→ **Instructions to follow**: Among the lines below, a stretch begins at the one with "Task: Switch language via the US flag" and ends at the one with "Given: Click the". Repeat that stretch exactly, ends included.

━━━ Dataset excerpts

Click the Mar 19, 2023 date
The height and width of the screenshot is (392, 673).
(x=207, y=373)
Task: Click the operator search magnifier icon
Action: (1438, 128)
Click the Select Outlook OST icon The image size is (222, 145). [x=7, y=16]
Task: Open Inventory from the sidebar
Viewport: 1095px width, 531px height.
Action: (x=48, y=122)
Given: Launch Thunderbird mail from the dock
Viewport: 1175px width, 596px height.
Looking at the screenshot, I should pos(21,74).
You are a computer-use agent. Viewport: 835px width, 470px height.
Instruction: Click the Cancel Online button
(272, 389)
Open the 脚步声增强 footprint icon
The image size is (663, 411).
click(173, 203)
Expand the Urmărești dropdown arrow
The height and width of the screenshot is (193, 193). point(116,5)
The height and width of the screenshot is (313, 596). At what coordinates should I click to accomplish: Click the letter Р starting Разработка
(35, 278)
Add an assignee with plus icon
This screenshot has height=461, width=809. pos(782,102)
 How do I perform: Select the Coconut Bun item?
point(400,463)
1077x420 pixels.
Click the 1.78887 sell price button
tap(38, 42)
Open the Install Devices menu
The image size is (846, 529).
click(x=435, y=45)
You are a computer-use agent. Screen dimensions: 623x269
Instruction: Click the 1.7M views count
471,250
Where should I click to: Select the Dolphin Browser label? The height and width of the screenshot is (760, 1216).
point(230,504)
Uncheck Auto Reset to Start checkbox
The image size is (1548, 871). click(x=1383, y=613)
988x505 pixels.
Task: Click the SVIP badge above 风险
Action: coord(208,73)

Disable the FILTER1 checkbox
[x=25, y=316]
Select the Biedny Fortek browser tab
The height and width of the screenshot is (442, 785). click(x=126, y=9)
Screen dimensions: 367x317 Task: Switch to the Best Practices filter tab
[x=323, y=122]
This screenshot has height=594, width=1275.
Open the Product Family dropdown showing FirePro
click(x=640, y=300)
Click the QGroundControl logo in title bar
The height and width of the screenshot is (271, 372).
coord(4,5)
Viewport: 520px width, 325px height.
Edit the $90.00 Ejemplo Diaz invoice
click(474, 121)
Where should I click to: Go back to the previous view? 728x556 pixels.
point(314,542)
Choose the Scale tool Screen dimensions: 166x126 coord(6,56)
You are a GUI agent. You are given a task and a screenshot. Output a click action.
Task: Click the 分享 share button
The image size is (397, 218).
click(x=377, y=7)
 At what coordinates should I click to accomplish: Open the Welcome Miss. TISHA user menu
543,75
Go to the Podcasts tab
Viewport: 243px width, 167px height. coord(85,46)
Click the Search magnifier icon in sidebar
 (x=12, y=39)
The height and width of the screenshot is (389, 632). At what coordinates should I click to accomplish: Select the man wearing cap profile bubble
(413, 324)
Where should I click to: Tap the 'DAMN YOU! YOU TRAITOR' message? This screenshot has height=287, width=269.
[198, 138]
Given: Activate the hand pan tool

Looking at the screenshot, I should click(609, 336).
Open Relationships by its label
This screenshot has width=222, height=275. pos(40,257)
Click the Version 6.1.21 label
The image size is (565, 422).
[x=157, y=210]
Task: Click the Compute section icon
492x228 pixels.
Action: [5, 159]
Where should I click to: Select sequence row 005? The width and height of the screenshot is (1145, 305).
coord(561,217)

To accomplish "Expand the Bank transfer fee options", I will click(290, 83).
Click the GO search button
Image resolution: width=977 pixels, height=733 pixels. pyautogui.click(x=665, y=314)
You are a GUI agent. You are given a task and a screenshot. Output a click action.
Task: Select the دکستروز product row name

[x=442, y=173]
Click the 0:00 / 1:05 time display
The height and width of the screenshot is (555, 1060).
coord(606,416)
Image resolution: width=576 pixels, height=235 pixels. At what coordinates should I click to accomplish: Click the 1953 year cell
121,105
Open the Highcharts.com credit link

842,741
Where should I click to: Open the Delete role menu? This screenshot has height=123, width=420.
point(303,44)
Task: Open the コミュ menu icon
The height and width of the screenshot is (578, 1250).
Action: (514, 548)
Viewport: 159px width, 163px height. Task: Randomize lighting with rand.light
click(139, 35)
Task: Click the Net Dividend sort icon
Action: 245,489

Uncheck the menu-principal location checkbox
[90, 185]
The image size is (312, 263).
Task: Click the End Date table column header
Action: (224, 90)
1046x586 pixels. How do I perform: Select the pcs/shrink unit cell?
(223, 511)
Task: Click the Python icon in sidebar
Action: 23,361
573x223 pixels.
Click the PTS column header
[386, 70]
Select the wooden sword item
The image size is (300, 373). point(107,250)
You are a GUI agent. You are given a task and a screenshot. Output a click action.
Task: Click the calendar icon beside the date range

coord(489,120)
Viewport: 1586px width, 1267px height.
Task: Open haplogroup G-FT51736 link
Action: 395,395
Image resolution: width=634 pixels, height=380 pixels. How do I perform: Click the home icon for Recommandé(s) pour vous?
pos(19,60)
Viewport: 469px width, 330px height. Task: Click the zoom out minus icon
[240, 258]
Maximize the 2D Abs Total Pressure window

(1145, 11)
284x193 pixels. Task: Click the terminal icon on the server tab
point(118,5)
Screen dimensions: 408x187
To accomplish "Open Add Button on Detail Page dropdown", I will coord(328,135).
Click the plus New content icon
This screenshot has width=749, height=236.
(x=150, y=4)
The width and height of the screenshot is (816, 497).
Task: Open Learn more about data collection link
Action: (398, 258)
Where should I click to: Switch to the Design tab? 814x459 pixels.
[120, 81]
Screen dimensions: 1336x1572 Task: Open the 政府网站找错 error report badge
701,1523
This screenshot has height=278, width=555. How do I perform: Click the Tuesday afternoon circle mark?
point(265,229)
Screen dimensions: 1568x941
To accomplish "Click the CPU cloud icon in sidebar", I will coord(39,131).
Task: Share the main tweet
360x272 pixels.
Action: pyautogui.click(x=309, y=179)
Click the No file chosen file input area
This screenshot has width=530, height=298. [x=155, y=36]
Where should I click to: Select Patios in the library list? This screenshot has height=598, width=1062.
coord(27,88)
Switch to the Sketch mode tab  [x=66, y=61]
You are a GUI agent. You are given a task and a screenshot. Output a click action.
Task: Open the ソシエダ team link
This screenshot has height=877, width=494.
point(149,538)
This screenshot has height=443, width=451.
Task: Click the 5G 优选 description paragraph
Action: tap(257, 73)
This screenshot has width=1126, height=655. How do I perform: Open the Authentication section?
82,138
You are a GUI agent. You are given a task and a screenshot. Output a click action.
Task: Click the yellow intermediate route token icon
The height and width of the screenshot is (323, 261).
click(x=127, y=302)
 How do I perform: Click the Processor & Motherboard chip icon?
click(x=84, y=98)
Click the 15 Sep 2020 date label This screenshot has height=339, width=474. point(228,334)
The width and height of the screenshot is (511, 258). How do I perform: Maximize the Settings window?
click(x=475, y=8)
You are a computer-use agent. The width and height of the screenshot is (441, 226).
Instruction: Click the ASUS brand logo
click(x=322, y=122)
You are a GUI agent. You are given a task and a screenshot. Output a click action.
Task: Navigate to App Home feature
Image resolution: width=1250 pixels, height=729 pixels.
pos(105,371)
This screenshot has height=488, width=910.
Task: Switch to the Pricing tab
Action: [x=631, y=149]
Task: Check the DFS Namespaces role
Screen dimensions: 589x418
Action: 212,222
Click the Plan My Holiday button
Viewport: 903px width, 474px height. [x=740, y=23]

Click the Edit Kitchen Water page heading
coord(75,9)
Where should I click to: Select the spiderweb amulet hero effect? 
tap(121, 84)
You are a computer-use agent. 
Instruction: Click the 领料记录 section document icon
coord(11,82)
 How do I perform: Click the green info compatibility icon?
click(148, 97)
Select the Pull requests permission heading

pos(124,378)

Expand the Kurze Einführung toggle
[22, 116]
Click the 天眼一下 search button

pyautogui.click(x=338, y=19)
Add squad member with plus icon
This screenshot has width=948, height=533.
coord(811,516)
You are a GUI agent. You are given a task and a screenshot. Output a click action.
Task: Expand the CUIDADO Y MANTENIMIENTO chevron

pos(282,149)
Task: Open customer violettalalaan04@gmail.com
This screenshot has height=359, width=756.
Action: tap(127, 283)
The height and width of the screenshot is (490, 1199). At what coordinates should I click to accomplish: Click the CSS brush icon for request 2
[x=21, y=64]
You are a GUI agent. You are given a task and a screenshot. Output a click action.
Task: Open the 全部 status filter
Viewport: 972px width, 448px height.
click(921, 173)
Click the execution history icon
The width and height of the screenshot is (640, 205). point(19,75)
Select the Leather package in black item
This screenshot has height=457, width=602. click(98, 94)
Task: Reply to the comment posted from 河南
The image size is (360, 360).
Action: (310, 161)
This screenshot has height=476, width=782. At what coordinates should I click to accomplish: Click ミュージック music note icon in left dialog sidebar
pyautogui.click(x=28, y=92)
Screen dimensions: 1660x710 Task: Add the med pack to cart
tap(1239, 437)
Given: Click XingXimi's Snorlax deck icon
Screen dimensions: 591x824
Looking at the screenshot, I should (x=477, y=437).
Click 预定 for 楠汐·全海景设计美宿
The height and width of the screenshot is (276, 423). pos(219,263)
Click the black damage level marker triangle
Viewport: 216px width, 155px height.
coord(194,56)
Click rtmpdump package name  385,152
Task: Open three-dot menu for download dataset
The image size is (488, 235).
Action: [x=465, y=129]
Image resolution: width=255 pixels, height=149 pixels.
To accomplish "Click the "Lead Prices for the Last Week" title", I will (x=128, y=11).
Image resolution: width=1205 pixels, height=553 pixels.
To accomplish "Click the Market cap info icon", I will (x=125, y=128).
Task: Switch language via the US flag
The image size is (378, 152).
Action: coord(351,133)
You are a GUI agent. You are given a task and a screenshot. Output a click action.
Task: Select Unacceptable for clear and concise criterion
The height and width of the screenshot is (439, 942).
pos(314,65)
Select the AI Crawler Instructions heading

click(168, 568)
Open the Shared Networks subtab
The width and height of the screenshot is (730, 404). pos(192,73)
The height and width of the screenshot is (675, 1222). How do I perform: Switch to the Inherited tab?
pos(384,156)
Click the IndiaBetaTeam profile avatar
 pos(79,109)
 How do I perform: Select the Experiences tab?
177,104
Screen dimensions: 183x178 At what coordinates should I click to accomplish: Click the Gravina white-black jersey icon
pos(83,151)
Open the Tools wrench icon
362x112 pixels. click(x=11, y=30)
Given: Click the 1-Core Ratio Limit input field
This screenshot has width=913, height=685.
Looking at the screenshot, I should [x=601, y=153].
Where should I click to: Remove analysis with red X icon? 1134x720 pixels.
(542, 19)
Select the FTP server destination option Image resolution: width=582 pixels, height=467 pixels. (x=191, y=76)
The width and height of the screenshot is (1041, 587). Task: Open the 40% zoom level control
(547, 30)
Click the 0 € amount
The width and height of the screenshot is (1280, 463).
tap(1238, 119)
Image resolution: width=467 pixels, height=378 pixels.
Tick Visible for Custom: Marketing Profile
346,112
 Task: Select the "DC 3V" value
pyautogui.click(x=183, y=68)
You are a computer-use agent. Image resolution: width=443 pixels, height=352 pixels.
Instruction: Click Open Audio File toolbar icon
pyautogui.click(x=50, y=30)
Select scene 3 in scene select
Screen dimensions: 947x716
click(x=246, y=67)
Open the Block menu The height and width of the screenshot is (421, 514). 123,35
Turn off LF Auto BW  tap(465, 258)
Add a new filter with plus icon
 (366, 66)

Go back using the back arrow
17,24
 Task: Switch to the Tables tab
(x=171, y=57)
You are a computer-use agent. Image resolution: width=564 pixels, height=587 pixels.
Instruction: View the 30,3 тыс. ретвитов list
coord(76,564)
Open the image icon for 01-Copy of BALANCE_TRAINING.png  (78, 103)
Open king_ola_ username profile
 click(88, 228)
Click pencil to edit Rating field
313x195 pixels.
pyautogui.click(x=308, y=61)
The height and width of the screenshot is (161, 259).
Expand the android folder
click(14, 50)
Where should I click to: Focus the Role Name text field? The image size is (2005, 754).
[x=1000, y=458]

━━━━━━

→ **Task result**:
Task: Switch language via the US flag
The image size is (378, 152).
Action: coord(351,133)
You are a GUI agent. You are given a task and a screenshot. Output a click action.
Task: Select Unacceptable for clear and concise criterion
The height and width of the screenshot is (439, 942).
pos(314,65)
Select the AI Crawler Instructions heading

click(168, 568)
Open the Shared Networks subtab
The width and height of the screenshot is (730, 404). pos(192,73)
The height and width of the screenshot is (675, 1222). How do I perform: Switch to the Inherited tab?
pos(384,156)
Click the IndiaBetaTeam profile avatar
 pos(79,109)
 How do I perform: Select the Experiences tab?
177,104
Screen dimensions: 183x178 At what coordinates should I click to accomplish: Click the Gravina white-black jersey icon
pos(83,151)
Open the Tools wrench icon
362x112 pixels. click(x=11, y=30)
Given: Click the 1-Core Ratio Limit input field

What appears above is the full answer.